I don't believe David had to show him the edit button. What in fact that piece of the audio is about is, as shown by the history of the given article, Clive used section editing and was checking the edit link of that section was the right one.
On 25/07/07, Fred Bauder fredbaud@waterwiki.info wrote:
-----Original Message----- From: Thomas Dalton [mailto:thomas.dalton@gmail.com] Sent: Wednesday, July 25, 2007 07:20 AM To: 'English Wikipedia' Subject: Re: [WikiEN-l] BBC
On 25/07/07, David Goodman dgoodmanny@gmail.com wrote:
Journals are professionals, with specialized training and supervised experience. They are taught how to work with things they do not necessarily understand--in a sense, the very profession is the the ability to go in and make sense out of something that is not understood. Some but not many WP editors have that skill also. A very few as actual journalists, a few from related training (such as we librarians), some from innate ability, but generally from experience and attention.

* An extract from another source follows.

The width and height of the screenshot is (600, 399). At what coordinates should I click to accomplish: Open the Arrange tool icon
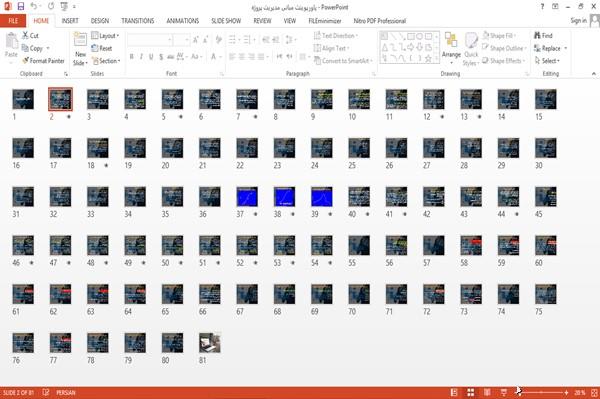451,40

That's the theory. Go and read a few science articles in mainstream media and you'll soon realise that in practice things are very different. Journalists think they can write about things they don't understand and are generally wrong. Sound familiar?
It isn't so much that he's wrong, but how much can you learn about WIKIPEDIA by interviewing Larry Sanders and the management of Britannica? David Gerard had to show him the edit button... The piece reflects more on the reliability and integrity of the BBC than on that of Wikipedia. It was amateurish. However a nice note at the end encouraging people to edit, "It's your encyclopedia".